Din Syamsudin: Idul Fitri, Momen untuk Mempersatukan Bangsa

  • Munarsih Sahana

Profesor Din Syamsudin memberikan tausyiah pada silaturahmi Idul Fitri keluarga besar Muhammadiyah di Yogyakarta, Senin (28/7).

Ketua Umum PP Muhammadiyah Profesor Din Syamsudin mengingatkan, Idul Fitri bisa dijadikan momen untuk mempersatukan kembali bangsa Indonesia yang terpecah karena Pilpres lalu.

Hari Senin (28/7) siang Ketua Umum Pimpinan Pusat Muhammadiyah Profesor Din Syamsudin memberikan tausyiah pada silaturahmi Idul Fitri keluarga besar Muhammadiyah di Yogyakarta.

Din Syamsudin mengingatkan, Idul Fitri bisa dijadikan momen untuk kembali mempersatukan bangsa Indonesia yang terpecah karena pilihan yang berbeda pada pemilu presiden 9 Juli lalu.

"Kemarin selama pilpres keterbelahan bangsa ini mungkin menimbulkan luka-luka maka ini saatnya kita rajut kembali ukhuwah Islamiyah (persaudaraan sesama muslim), ukhuwah wathaniyah (persaudaraan sebangsa) harus membawa kita sebuah kesadaran kolektif bahwa kita memiliki masa depan yang sama.
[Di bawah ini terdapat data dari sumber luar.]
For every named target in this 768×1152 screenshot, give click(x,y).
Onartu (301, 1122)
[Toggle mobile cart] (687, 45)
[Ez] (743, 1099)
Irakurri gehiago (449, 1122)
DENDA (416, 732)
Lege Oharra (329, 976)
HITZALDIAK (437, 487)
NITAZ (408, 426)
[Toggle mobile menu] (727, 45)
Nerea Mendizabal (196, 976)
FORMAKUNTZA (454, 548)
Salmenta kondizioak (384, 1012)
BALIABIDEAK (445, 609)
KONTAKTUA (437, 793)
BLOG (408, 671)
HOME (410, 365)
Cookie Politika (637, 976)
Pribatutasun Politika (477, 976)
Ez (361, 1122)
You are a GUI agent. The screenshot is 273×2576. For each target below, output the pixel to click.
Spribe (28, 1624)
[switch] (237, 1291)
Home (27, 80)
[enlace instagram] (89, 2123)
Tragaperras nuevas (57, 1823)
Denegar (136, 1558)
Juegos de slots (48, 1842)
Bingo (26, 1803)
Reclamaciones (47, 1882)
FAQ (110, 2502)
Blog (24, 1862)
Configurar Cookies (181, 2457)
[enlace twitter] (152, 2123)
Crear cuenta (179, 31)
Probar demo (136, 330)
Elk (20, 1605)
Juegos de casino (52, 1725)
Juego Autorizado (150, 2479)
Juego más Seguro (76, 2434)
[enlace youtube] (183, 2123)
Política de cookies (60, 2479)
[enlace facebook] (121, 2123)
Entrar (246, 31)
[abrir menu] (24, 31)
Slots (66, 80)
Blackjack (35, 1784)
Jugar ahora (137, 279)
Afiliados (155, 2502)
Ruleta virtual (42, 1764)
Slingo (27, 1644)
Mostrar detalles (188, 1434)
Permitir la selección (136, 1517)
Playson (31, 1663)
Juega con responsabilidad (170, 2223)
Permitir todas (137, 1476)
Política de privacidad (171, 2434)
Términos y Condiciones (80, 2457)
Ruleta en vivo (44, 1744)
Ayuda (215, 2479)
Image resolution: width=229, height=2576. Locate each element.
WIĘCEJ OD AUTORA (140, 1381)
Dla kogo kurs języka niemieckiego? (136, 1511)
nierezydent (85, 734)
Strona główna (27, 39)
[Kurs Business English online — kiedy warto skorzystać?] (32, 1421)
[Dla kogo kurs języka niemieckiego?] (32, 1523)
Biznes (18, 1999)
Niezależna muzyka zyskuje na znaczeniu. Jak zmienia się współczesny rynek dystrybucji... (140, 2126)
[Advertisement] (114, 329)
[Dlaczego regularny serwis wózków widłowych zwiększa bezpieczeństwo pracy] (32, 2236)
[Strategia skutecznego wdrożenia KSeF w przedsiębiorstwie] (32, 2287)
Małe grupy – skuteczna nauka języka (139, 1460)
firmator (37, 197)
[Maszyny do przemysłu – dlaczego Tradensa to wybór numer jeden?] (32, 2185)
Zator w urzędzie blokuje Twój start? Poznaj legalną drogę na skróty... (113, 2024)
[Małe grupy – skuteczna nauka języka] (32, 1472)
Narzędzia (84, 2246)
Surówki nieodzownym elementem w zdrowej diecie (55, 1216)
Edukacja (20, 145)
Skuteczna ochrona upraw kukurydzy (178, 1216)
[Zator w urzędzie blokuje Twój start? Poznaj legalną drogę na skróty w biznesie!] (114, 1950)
Pilpres ini hanya agenda lima-tahunan untuk lima tahun kedepan. Sementara kebersamaan kita sebagai bangsa akan mengambil waktu berpuluh-puluh tahun kedepan,” kata Din Syamsudin.

Karena itu, Din Syamsudin juga memandang perlu untuk dilakukan rekonsiliasi nasional dengan menempatkan pimpinan nasional yang juga pemenang pemilu menjadi milik seluruh bangsa Indonesia, bukan hanya koalisi partai pendukungnya.

Din menambahkan, “Rekonsiliasi nasional ini harus menyadari dan memposisikan diri milik semua. Juga, nanti jangan menerapkan Zero Sum Game politics, politik yang meniadakan yang lain karena kita tidak mengenal partai yang berkuasa dan partai yang beroposisi. Dirajut didalam hubungan yang intensif diantara partai-partai politik yang berada di dua kubu yang berbeda.”

Din Syamsudin menegaskan bahwa Muhammadiyah dengan gerakan kultural akan memainkan peran sebagai penengah dan pemersatu bangsa dan akan tampil dengan prakarsa untuk mewujudkan persatuan dan kesatuan bangsa. Untuk sementara ini ia mengajak semua pihak menunggu proses konstitusi pemilu presiden yang masih berjalan.

Sementara itu, pada kesempatan berbeda, analis politik yang juga rektor Universitas Gajah Mada Yogyakarta Prof. Pratikno mengatakan, semangat kontestasi yang tinggi dalam pemilihan presiden yang lalu lebih kental terjadi dikalangan elit politik. Di tingkat grassroot atau masyarakat, justru tidak terjadi ketegangan. Namun ia mengingatkan, media massa memiliki tanggung jawab sosial yang lebih besar untuk ikut mencegah konflik horizontal.

“Media massa mempunyai tanggung jawab untuk verifikatif, melakukan verifikasi. Mengapa, sekarang ini peran media sosial sangat besar, citizen journalism di media sosial itu kan sangat dominan. Kelemahan media sosial tidak melakukan verifikasi,” Pratikno.

Menurut Pratikno, untuk mendukung media massa lebih professional dan menghindari sikap partisan perlu dilakukan penguatan terhadap Dewan Pers.